» MATERIAL TO PROCESS
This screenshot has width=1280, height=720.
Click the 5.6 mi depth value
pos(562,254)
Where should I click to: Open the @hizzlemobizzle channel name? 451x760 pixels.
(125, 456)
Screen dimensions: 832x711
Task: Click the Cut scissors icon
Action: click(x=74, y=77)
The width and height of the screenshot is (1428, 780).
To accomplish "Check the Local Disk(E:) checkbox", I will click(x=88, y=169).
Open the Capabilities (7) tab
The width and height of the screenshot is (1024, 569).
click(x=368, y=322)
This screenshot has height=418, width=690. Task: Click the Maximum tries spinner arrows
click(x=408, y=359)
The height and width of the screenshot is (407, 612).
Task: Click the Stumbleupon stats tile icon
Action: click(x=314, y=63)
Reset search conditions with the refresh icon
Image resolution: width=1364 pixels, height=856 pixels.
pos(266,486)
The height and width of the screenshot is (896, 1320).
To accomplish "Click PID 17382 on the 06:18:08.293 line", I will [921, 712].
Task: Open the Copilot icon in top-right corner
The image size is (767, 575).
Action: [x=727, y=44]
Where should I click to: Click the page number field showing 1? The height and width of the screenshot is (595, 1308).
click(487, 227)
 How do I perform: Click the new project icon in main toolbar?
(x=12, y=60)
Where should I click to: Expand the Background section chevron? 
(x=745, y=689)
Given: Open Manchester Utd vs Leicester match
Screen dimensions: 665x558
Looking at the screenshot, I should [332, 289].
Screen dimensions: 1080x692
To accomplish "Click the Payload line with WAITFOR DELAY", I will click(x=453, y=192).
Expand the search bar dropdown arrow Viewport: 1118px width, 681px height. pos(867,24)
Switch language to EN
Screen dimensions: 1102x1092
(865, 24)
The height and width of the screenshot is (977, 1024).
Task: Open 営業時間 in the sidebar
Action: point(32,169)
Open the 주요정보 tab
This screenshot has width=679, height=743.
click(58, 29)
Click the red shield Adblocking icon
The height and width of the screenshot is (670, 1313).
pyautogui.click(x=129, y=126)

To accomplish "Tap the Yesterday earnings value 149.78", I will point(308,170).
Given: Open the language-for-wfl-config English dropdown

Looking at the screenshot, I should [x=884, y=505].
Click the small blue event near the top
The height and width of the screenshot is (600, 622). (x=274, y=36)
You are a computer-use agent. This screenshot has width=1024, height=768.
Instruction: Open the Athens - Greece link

» REQUIRED ACTION
The response has to give back every record verbatim.

» RESULT FOR THIS TASK
This screenshot has width=1280, height=720.
Click the 5.6 mi depth value
pos(562,254)
Where should I click to: Open the @hizzlemobizzle channel name? 451x760 pixels.
(125, 456)
Screen dimensions: 832x711
Task: Click the Cut scissors icon
Action: click(x=74, y=77)
The width and height of the screenshot is (1428, 780).
To accomplish "Check the Local Disk(E:) checkbox", I will click(x=88, y=169).
Open the Capabilities (7) tab
The width and height of the screenshot is (1024, 569).
click(x=368, y=322)
This screenshot has height=418, width=690. Task: Click the Maximum tries spinner arrows
click(x=408, y=359)
The height and width of the screenshot is (407, 612).
Task: Click the Stumbleupon stats tile icon
Action: click(x=314, y=63)
Reset search conditions with the refresh icon
Image resolution: width=1364 pixels, height=856 pixels.
pos(266,486)
The height and width of the screenshot is (896, 1320).
To accomplish "Click PID 17382 on the 06:18:08.293 line", I will [921, 712].
Task: Open the Copilot icon in top-right corner
The image size is (767, 575).
Action: [x=727, y=44]
Where should I click to: Click the page number field showing 1? The height and width of the screenshot is (595, 1308).
click(487, 227)
 How do I perform: Click the new project icon in main toolbar?
(x=12, y=60)
Where should I click to: Expand the Background section chevron? 
(x=745, y=689)
Given: Open Manchester Utd vs Leicester match
Screen dimensions: 665x558
Looking at the screenshot, I should [332, 289].
Screen dimensions: 1080x692
To accomplish "Click the Payload line with WAITFOR DELAY", I will click(x=453, y=192).
Expand the search bar dropdown arrow Viewport: 1118px width, 681px height. pos(867,24)
Switch language to EN
Screen dimensions: 1102x1092
(865, 24)
The height and width of the screenshot is (977, 1024).
Task: Open 営業時間 in the sidebar
Action: point(32,169)
Open the 주요정보 tab
This screenshot has width=679, height=743.
click(58, 29)
Click the red shield Adblocking icon
The height and width of the screenshot is (670, 1313).
pyautogui.click(x=129, y=126)

To accomplish "Tap the Yesterday earnings value 149.78", I will point(308,170).
Given: Open the language-for-wfl-config English dropdown

Looking at the screenshot, I should [x=884, y=505].
Click the small blue event near the top
The height and width of the screenshot is (600, 622). (x=274, y=36)
You are a computer-use agent. This screenshot has width=1024, height=768.
Instruction: Open the Athens - Greece link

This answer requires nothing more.